◆ To do: Would you return, word for word, the lines running from the one with "Task: Grab the textarea resize handle icon" to the final line of the listing below, pictures omitted?

◆ Extracted records:
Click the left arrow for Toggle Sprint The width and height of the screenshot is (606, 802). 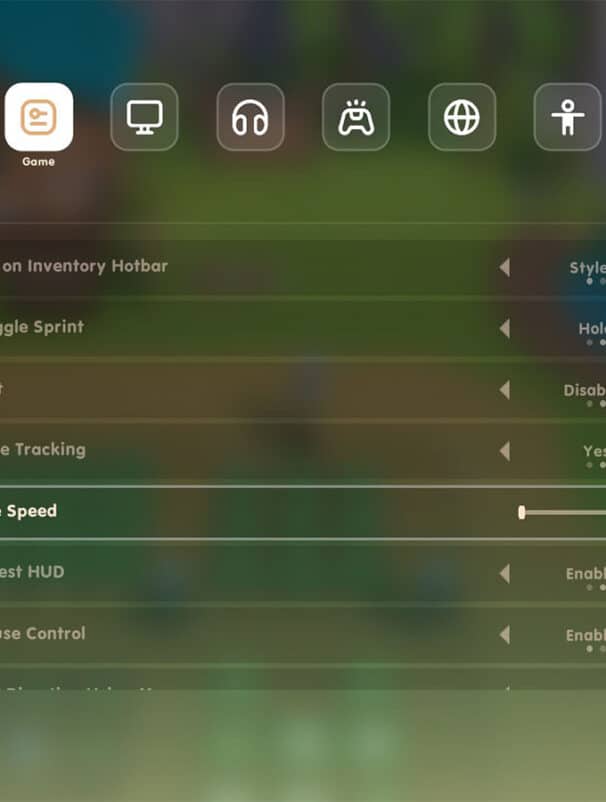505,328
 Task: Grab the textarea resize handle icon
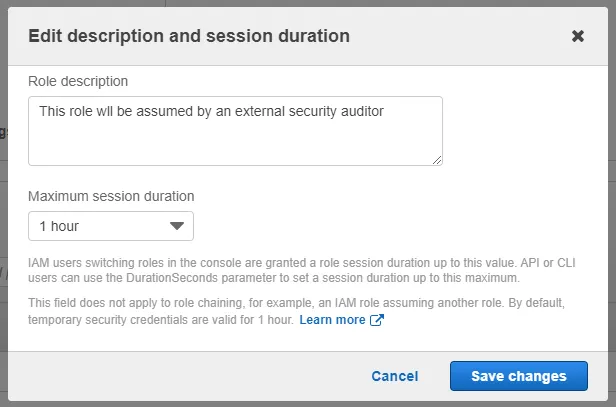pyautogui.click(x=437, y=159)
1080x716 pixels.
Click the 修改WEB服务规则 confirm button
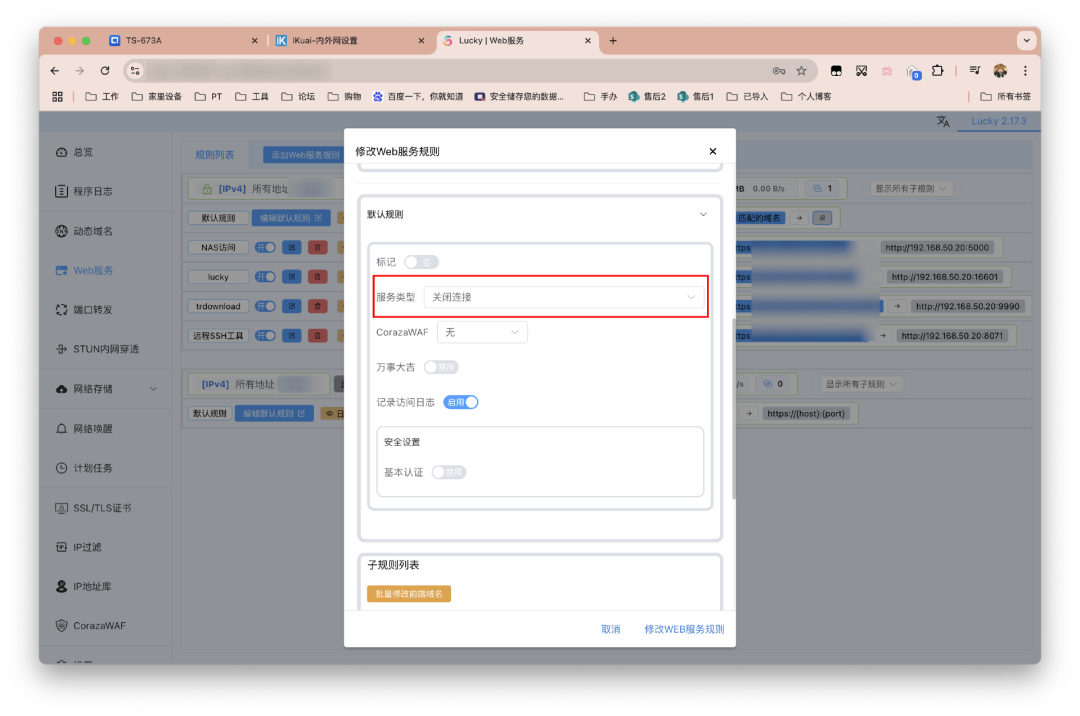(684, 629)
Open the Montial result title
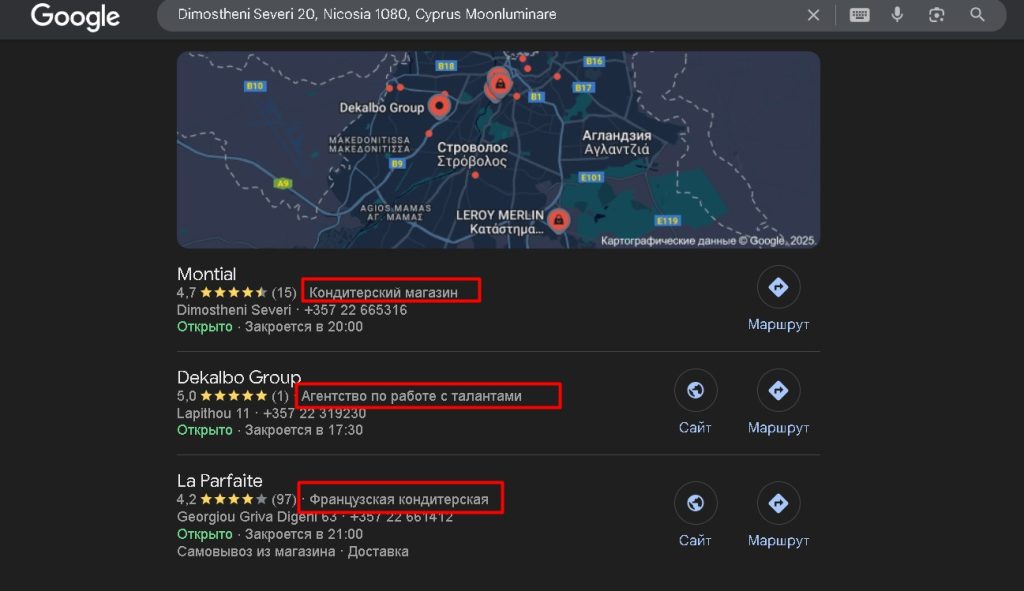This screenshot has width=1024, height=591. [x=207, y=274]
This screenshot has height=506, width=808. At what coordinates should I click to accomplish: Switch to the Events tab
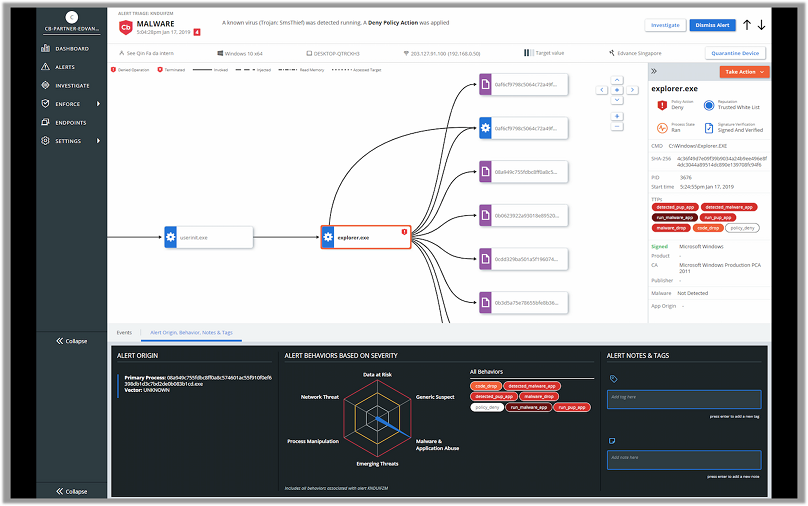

◆ Solution:
 Task: Grab the textarea resize handle icon
pyautogui.click(x=437, y=159)
1080x716 pixels.
Click the 修改WEB服务规则 confirm button
(684, 629)
Open the Montial result title
This screenshot has width=1024, height=591. [x=207, y=274]
This screenshot has height=506, width=808. At what coordinates should I click to accomplish: Switch to the Events tab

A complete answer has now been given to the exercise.